__REQUIRED ACTIONS__:
• A. For the court opinion below, decide whether each statement agrees with it, answering yes or no and quoting the deciding words: (i) Appellant was at work at a car dealership when Hamilton came to look at a vehicle; (ii) Appellant asked Baughman to bring the keys; (iii) a judge decided the case without a jury.
• B. Retype the part of the court opinion below that starts with "OPINION *Page 2" and goes on through "State of Ohio.".

----- SUPPLIED TEXT

State v. Estep, 2007ca00036 (10-1-2007)

OPINION *Page 2 {¶ 1} Defendant-appellant Michael Estep appeals his conviction on one count of assault, in violation of R.C. 2903.13, in the Licking County Municipal Court. Plaintiff-appellee is the State of Ohio.

STATEMENT OF THE FACTS AND CASE {¶ 2} On October 4, 2006, Appellant was at his place of employment, Matthews Ford Auto Dealership, when Keith Hamilton, a former employee of the dealership, came to look at a vehicle he was interested in purchasing. It is undisputed Appellant and Hamilton did not get along, and there was a lot of animosity between them.

{¶ 3} At the dealership, Hamilton contacted Ron Baughman, another employee of the dealership, via cell phone and asked him to bring the keys to show him the vehicle.

{¶ 4} Appellant was inside the building at his desk and Baughman and Hamilton were outside on the lot when Baughman began communicating with another salesman, via Nextel. Appellant overheard their conversation concerning derogatory statements regarding Appellant. During the conversation, Appellant observed Hamilton pointing at Appellant and laughing. Appellant then walked out of the building, onto the lot and approached Hamilton. During the encounter, Appellant pushed Hamilton to the ground.

{¶ 5} Appellant was subsequently charged with one count of assault, in violation of R.C. 2903.13, a first degree misdemeanor. The matter proceeded to a jury trial, and Appellant was found guilty as charged.

{¶ 6} Appellant now appeals, assigning as error: *Page 3

{¶ 7} "I. WHETHER OR NOT THE TRIAL COURT ABUSED IT'S DISCRETION IN FAILING TO GIVE JURY INSTRUCTIONS REGARDING SELF-DEFENSE."

{¶ 8} In the sole assignment of error, Appellant argues the trial court abused its discretion in failing to instruct the jury as to self-defense. Specifically, Appellant asserts the evidence introduced at trial demonstrates he was acting in self-defense in pushing Hamilton to the ground; therefore, the jury should have been instructed accordingly.

----------
----- ROWS

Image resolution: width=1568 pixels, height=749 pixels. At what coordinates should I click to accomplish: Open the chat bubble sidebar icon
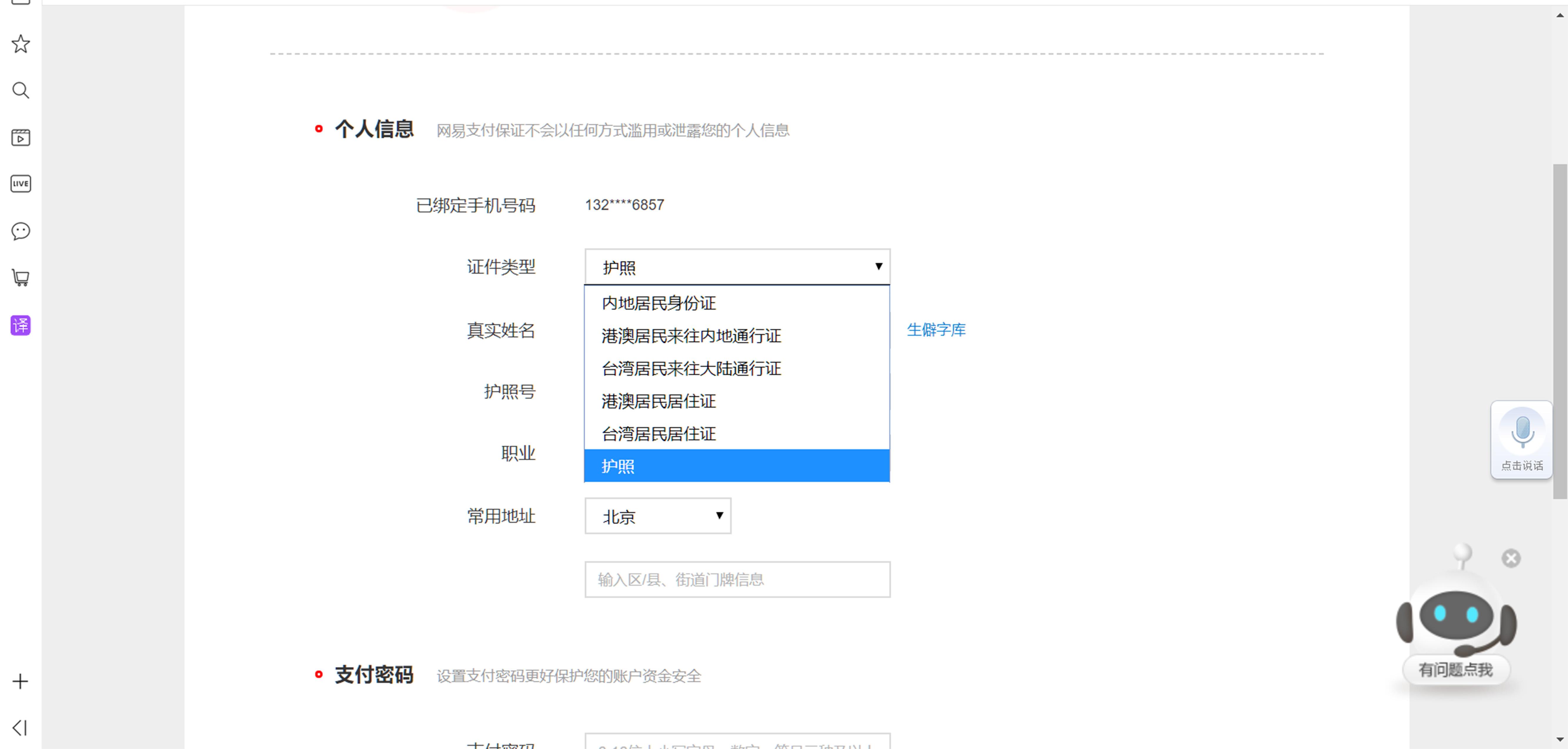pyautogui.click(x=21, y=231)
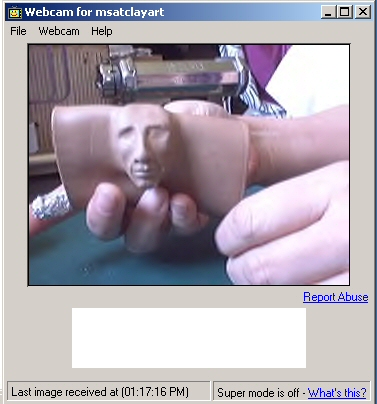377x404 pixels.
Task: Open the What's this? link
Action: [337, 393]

----------
----- ROWS

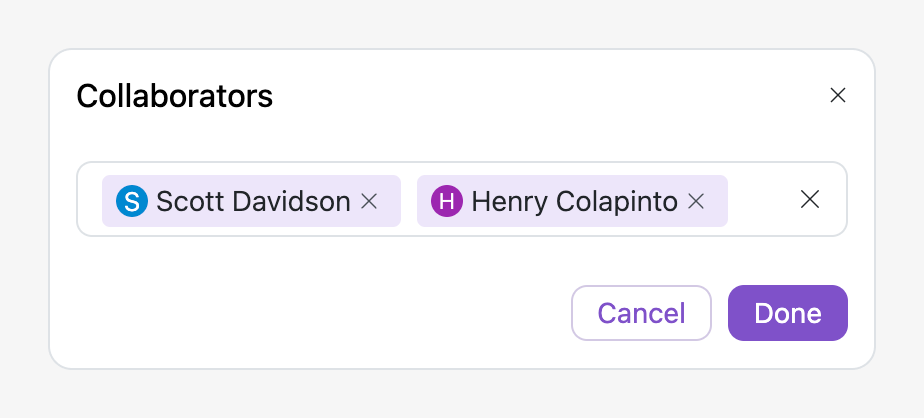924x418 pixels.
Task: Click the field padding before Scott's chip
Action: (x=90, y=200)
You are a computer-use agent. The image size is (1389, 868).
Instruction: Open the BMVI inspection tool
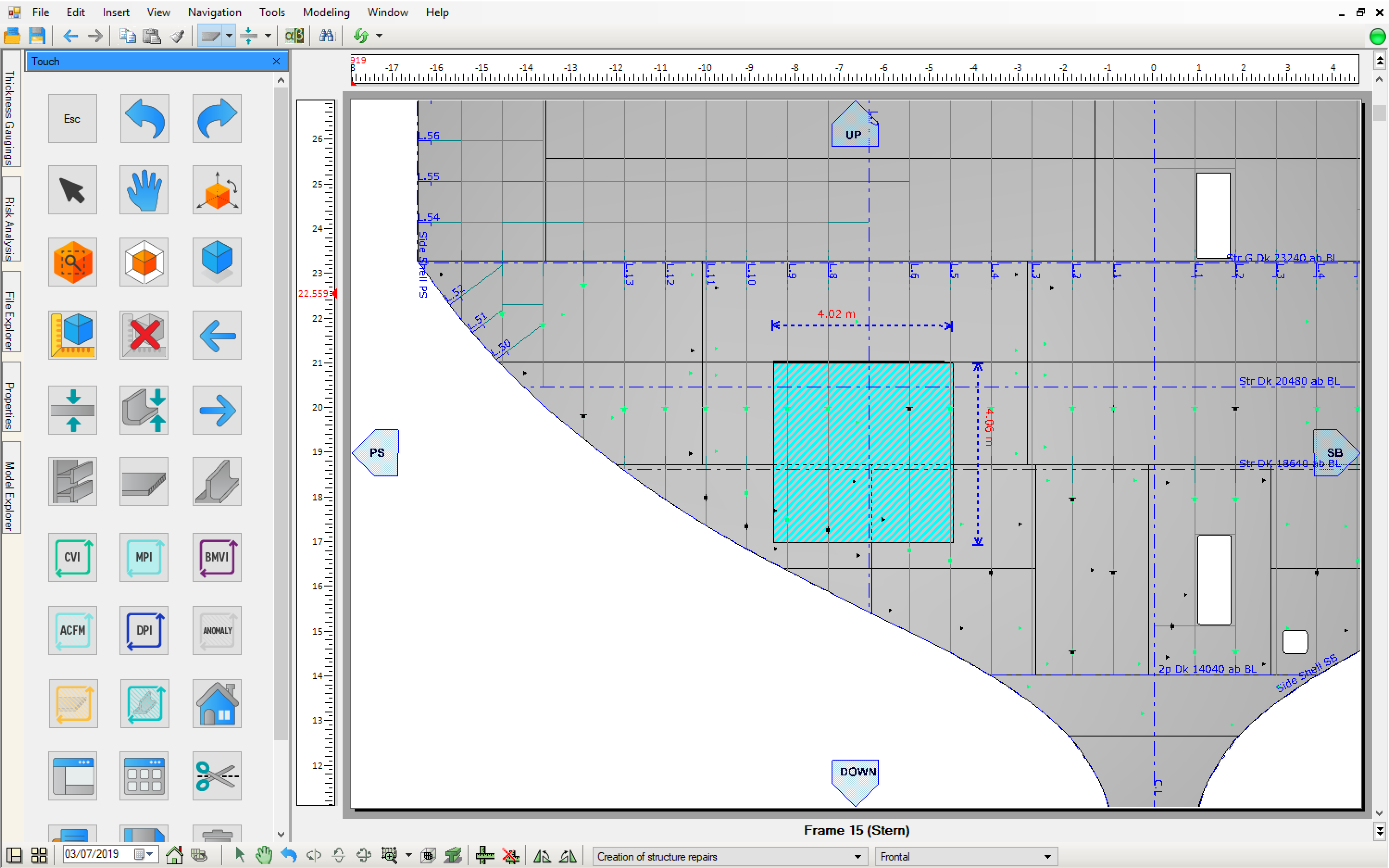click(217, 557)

----------
----- ROWS

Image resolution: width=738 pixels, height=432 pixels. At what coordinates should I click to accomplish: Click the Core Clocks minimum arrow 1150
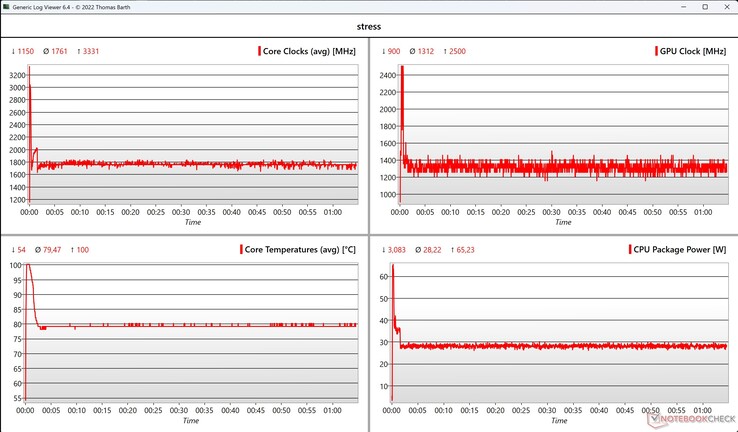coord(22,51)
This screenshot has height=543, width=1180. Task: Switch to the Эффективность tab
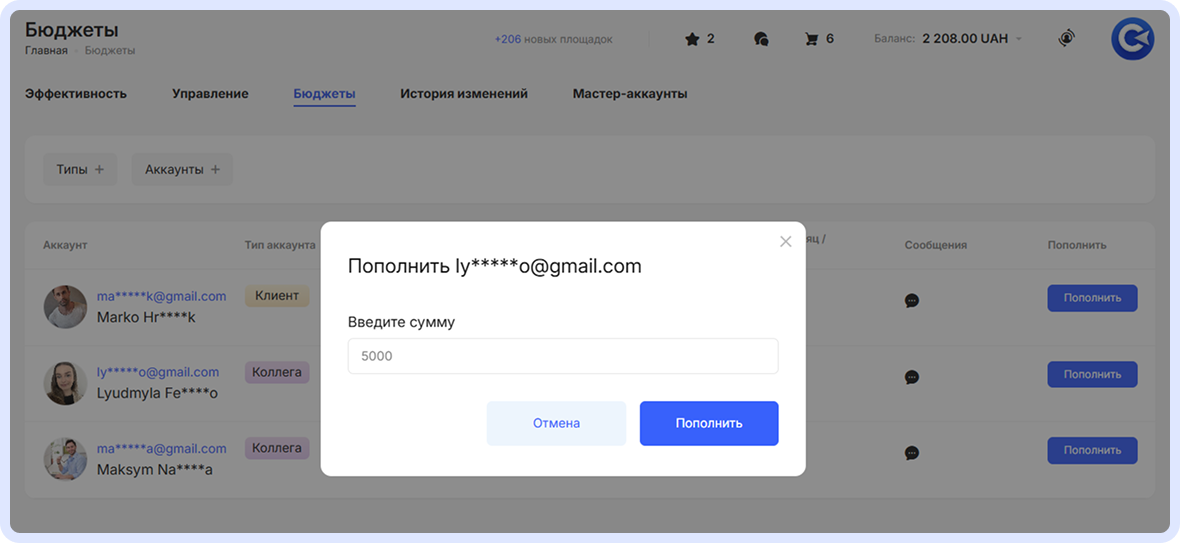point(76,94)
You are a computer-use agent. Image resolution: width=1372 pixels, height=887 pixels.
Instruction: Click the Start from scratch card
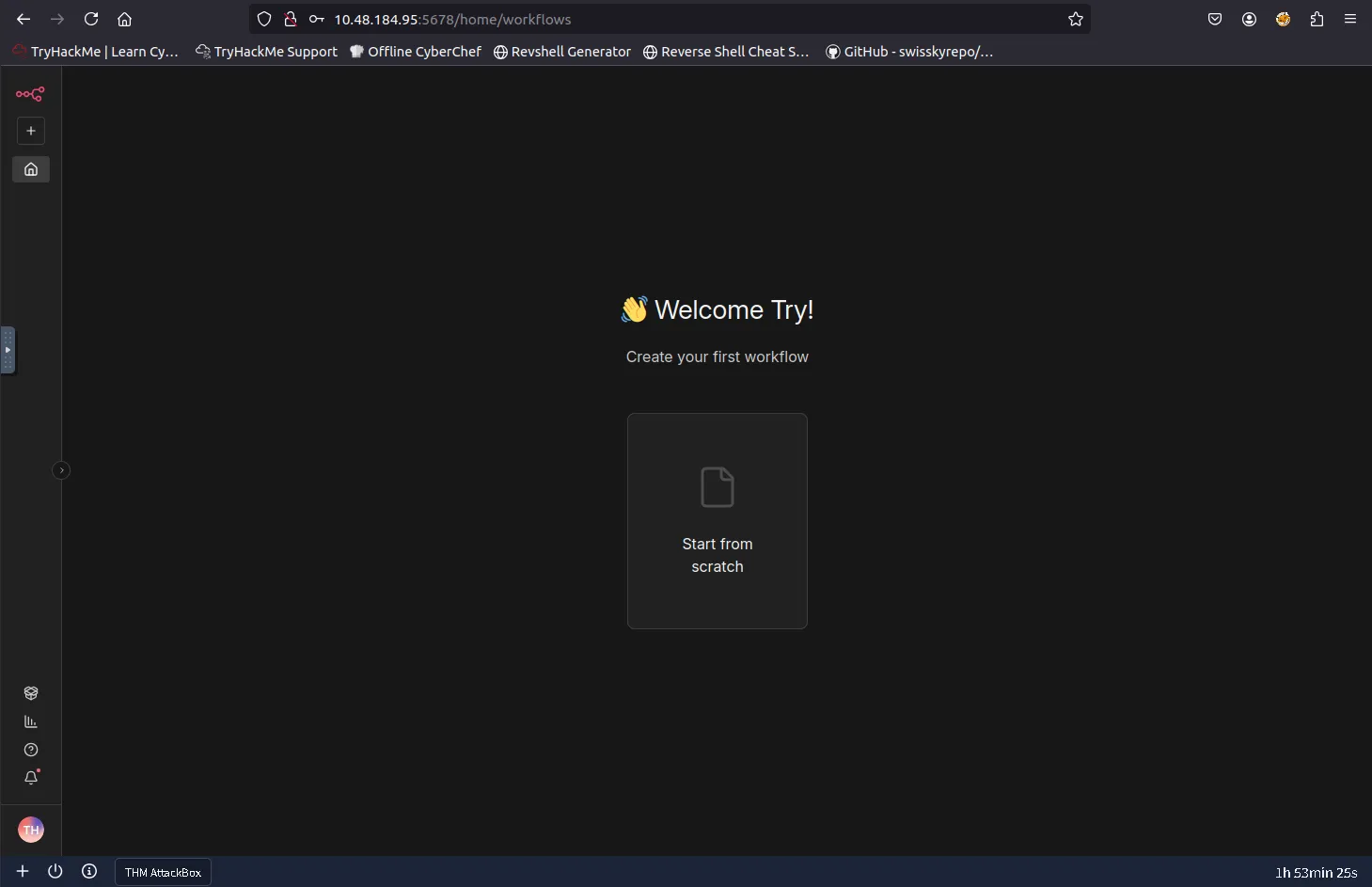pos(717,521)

----------

__WRITTEN RESPONSES__:
• A.
(i) Yes: "On October 4, 2006, Appellant was at his place of employment, Matthews Ford Auto Dealership, when Keith Hamilton, a former employee of the dealership, came to look at a vehicle he was interested in purchasing."
(ii) No: "Hamilton contacted Ron Baughman, another employee of the dealership, via cell phone and asked him to bring the keys to show him the vehicle."
(iii) No: "The matter proceeded to a jury trial, and Appellant was found guilty as charged."

• B.
OPINION *Page 2 {¶ 1} Defendant-appellant Michael Estep appeals his conviction on one count of assault, in violation of R.C. 2903.13, in the Licking County Municipal Court. Plaintiff-appellee is the State of Ohio.